Problem details: Every line of the entries below that carries the string "Viewport" should be copied.

BEGIN

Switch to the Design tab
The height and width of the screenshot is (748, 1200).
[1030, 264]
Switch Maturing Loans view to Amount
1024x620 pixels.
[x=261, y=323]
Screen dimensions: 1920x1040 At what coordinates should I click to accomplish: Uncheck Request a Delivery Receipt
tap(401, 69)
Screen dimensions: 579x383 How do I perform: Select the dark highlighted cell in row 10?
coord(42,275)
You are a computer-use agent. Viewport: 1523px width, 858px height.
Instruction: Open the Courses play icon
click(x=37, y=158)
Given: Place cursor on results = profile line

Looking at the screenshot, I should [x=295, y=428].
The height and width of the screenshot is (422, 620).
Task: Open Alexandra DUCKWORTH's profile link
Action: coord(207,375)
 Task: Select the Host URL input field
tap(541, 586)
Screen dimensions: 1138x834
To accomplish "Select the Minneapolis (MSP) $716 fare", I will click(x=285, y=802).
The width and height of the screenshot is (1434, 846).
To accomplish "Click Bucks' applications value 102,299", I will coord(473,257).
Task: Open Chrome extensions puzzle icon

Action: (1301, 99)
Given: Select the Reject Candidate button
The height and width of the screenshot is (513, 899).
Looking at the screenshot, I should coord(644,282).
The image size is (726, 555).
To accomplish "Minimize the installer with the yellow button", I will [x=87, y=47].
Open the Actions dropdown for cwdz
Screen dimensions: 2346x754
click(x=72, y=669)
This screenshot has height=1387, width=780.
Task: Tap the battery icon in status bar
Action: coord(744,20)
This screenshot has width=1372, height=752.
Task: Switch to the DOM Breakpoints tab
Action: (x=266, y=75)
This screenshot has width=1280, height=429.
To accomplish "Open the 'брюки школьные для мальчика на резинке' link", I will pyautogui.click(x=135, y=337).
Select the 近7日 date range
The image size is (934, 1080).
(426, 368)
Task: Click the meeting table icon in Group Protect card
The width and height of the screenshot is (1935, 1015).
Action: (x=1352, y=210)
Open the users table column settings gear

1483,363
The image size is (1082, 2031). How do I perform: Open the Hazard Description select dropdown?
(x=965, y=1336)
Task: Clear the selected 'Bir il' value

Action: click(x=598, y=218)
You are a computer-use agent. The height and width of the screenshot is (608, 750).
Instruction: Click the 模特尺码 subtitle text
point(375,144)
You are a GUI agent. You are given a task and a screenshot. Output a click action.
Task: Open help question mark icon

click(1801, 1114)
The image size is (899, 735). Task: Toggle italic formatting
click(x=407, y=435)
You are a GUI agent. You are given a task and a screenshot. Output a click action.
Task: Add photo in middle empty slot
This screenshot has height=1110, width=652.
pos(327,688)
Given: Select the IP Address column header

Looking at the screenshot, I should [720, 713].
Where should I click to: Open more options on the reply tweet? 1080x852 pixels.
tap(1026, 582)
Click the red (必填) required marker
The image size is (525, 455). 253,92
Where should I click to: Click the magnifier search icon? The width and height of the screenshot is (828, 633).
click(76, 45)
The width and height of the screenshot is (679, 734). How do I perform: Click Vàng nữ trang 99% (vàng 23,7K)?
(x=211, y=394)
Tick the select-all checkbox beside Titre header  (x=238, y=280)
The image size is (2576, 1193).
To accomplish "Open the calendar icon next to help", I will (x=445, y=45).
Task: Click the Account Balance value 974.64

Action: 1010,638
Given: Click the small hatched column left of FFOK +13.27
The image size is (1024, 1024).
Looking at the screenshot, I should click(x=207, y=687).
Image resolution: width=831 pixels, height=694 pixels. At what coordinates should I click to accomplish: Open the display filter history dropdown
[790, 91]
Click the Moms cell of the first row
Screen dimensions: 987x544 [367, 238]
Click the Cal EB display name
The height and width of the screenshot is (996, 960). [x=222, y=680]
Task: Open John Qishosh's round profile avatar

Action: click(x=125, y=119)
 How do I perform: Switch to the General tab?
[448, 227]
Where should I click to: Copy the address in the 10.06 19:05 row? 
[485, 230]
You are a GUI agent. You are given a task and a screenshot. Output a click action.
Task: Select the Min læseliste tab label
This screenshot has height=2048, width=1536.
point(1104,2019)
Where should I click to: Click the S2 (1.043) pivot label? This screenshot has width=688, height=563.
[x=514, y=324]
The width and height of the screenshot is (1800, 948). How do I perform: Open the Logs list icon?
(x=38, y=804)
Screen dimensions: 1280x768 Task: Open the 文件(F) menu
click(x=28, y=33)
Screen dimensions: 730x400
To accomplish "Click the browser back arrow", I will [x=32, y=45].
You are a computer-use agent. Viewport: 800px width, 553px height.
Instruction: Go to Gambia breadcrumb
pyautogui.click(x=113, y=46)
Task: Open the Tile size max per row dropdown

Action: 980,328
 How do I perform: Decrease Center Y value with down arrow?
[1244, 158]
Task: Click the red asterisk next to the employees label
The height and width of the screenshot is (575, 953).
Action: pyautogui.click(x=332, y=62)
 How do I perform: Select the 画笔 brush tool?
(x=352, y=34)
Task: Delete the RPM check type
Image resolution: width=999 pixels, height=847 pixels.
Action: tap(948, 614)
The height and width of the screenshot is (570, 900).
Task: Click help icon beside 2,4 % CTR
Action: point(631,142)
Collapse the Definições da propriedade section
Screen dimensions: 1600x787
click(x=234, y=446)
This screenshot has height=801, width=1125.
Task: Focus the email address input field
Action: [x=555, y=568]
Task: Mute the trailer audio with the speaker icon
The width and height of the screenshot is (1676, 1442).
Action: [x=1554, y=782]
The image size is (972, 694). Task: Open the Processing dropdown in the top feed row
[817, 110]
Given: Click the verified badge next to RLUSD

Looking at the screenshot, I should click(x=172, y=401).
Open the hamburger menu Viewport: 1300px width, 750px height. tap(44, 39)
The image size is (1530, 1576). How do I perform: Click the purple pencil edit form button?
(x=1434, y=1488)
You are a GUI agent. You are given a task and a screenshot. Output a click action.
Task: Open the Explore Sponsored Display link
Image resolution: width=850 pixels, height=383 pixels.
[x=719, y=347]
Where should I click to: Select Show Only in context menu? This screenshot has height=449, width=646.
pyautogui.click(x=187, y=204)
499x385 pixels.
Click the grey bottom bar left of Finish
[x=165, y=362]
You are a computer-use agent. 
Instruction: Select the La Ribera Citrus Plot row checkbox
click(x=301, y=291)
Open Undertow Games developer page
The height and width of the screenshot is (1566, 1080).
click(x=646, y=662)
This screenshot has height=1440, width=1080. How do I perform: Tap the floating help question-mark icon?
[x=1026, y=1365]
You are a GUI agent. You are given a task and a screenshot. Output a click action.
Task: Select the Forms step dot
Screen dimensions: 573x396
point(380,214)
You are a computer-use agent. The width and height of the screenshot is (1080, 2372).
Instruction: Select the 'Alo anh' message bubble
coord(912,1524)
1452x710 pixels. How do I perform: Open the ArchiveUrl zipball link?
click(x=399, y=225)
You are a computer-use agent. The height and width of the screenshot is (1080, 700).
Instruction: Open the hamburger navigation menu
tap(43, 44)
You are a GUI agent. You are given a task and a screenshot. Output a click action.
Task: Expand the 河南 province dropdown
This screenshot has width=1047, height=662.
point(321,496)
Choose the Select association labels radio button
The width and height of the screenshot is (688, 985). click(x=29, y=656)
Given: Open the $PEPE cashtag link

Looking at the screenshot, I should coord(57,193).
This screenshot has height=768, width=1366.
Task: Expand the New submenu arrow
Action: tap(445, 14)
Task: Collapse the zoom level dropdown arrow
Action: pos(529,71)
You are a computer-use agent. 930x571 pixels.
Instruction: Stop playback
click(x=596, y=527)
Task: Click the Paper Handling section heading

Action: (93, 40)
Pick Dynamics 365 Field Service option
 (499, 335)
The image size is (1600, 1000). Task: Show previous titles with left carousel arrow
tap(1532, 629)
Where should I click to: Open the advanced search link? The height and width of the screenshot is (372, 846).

END

Written reply:
You are a computer-use agent. Viewport: 1523px width, 858px height.
You are a computer-use agent. Viewport: 800px width, 553px height.
Open the hamburger menu Viewport: 1300px width, 750px height. tap(44, 39)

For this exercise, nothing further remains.